Une question à l’approche de Pourim, comment une femme peut-elle mériter d’être dans la joie ?

« Tout d’abord, il faut savoir que la joie demande du travail, et que la plupart des maux viennent d’un manque de joie, et le mal principal vient de ce qu’on a même honte d’évoquer : la déprime. Il faut demander tous les jours à Hachem, béni soit-Il, qu’Il t’apporte de la joie, chercher des choses réjouissantes, faire le point sur soi-même chaque jour et écrire combien de bonnes choses le Seigneur a fait pour toi aujourd’hui : voir le bon côté. »

« Quand vient la fin de la vie conjugale ? Quand une femme ne voit pas les bons côtés de son mari. Mais lorsque la femme voit les bons côtés et remercie son mari, c’est en cela que celui-ci puise sa force : en sa femme, » la rabbanite nous fait part de sa riche expérience avec des couples brouillés qu’elle et son mari ont réconciliés. 

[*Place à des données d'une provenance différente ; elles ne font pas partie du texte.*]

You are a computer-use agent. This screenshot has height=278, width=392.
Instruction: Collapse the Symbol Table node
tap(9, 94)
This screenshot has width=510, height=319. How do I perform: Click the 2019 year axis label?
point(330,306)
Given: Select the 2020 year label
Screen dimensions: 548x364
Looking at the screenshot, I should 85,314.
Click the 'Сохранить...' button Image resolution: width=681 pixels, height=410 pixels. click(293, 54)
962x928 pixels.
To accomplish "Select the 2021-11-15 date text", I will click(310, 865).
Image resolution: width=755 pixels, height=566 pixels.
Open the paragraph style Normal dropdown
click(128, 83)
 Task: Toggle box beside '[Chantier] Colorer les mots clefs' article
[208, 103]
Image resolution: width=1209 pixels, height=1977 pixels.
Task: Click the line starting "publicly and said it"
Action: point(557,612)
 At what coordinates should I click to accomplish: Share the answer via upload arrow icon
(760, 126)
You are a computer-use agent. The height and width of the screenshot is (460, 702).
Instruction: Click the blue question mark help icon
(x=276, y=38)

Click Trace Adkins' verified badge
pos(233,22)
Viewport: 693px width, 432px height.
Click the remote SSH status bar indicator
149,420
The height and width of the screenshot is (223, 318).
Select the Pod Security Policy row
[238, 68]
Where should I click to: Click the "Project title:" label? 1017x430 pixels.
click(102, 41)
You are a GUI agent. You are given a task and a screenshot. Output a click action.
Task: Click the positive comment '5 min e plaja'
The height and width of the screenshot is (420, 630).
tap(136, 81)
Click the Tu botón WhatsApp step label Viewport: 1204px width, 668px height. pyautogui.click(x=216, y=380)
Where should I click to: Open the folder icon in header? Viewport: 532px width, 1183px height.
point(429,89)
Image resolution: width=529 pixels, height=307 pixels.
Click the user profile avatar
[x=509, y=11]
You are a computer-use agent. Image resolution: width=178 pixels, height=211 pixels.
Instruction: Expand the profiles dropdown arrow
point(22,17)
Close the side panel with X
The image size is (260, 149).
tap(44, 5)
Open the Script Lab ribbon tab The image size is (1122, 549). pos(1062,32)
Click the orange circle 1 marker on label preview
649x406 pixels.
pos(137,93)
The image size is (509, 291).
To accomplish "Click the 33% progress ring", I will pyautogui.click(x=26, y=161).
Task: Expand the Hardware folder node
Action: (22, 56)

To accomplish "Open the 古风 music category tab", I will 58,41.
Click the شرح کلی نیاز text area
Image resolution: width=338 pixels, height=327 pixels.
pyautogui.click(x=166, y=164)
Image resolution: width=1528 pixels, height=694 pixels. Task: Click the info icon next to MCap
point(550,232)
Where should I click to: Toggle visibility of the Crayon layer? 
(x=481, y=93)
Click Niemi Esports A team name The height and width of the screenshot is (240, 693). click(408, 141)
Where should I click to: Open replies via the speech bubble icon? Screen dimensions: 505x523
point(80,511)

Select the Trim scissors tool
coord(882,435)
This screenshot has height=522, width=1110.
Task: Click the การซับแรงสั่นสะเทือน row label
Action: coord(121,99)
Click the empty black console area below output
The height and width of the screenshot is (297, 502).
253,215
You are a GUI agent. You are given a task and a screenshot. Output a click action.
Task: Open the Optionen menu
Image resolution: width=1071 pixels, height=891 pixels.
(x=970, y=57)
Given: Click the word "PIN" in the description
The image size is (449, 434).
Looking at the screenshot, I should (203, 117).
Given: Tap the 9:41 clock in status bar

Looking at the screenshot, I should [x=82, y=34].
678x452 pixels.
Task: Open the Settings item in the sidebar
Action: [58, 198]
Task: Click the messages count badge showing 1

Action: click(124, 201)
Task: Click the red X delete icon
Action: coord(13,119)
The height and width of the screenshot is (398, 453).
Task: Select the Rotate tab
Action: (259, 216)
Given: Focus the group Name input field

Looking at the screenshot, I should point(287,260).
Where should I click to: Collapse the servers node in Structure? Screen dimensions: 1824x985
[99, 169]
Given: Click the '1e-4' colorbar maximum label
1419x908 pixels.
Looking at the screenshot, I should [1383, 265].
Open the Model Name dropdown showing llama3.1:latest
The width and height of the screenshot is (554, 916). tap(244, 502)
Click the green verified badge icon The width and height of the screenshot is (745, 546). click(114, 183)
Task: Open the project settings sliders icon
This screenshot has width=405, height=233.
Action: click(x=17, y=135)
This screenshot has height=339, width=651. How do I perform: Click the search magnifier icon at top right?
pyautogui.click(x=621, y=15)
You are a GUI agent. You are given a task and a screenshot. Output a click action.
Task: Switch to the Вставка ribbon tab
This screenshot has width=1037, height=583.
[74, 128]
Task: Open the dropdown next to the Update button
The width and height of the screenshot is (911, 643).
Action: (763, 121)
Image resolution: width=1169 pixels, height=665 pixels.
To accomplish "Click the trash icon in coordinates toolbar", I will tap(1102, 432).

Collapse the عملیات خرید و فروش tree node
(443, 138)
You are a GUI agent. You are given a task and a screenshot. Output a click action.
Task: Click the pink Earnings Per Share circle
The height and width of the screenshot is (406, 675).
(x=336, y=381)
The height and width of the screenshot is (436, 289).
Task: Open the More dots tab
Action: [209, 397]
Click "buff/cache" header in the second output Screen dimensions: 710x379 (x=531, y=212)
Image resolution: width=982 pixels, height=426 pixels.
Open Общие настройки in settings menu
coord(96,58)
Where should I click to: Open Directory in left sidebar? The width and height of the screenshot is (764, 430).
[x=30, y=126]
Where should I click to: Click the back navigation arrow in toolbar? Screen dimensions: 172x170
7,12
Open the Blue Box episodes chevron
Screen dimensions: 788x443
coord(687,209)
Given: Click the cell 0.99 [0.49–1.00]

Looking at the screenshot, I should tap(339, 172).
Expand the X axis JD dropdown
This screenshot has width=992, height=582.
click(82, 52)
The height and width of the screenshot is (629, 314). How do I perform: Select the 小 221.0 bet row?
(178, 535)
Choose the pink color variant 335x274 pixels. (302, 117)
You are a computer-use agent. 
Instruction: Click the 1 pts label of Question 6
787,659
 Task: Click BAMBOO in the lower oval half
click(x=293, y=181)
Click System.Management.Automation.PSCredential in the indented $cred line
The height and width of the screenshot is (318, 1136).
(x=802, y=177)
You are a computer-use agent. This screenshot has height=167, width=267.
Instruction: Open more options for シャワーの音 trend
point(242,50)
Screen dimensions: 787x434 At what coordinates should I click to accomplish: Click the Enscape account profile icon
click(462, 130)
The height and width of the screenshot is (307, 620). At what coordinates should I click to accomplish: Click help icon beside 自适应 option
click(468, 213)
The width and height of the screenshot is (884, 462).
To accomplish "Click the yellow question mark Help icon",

La rabbanite conseille de transformer chaque chose du quotidien en une expérience spirituelle : « Même en cuisinant ! Demander à Hachem que ça soit bon ! »

« A notre époque, c’est très dur d’être dans la joie. Ce n’est pas comme les anciennes générations qui se suffisaient de peu, aujourd’hui notre manque est spirituel, et la femme doit se remplir de spiritualité, c’est ce qui va la combler réellement. Si l’âme reçoit sa nourriture, le corps est beaucoup plus détendu. »

Quelle est la répartition des rôles dans votre maison ?

« Personne n’a de rôles, tout se fait naturellement, » plaisante-t-elle. Les enfants adorent les cours d’éducation de leur père. Le père est l’éducateur, la mère est plus pratique. »

L’orchestre du roi

Plusieurs fois par an, la rabbanite se rend à Ouman avec des groupes organisés. « D’année en année, de plus en plus de gens voyagent à Ouman, et ce toute l’année, même en hiver. Avant, c’était une honte d’être Breslev, aujourd’hui c’est une fierté. Tous les jeunes sont fous de Breslev. Rabbi Nah’man est comme un aimant. Au début, l’attirance est forte, mais par la suite c’est un gros travail : être dans la joie, juger l’autre positivement… Ce n’est pas facile. »

Contrairement à ce qu’on pourrait penser, le Rav Arouch et sa femme sont influencés par beaucoup de courant du judaïsme, pas seulement Breslev. Au début de sa téchouva, le Rav lui-même avait étudié dans une Yechiva lituanienne à Jérusalem et avant cela, avec le Rav Ginzburg chez les Chabad. « Jusqu'à aujourd’hui, nous recevons des enseignements de tout le monde, pas uniquement de Breslev. » C’est exactement comme le conte de « l’orchestre du roi », que la rabbanite me raconte vers la fin de l’interview. « Il y a l’infanterie, le corps blindé, la chorale, mais nous sommes tous serviteurs du roi. »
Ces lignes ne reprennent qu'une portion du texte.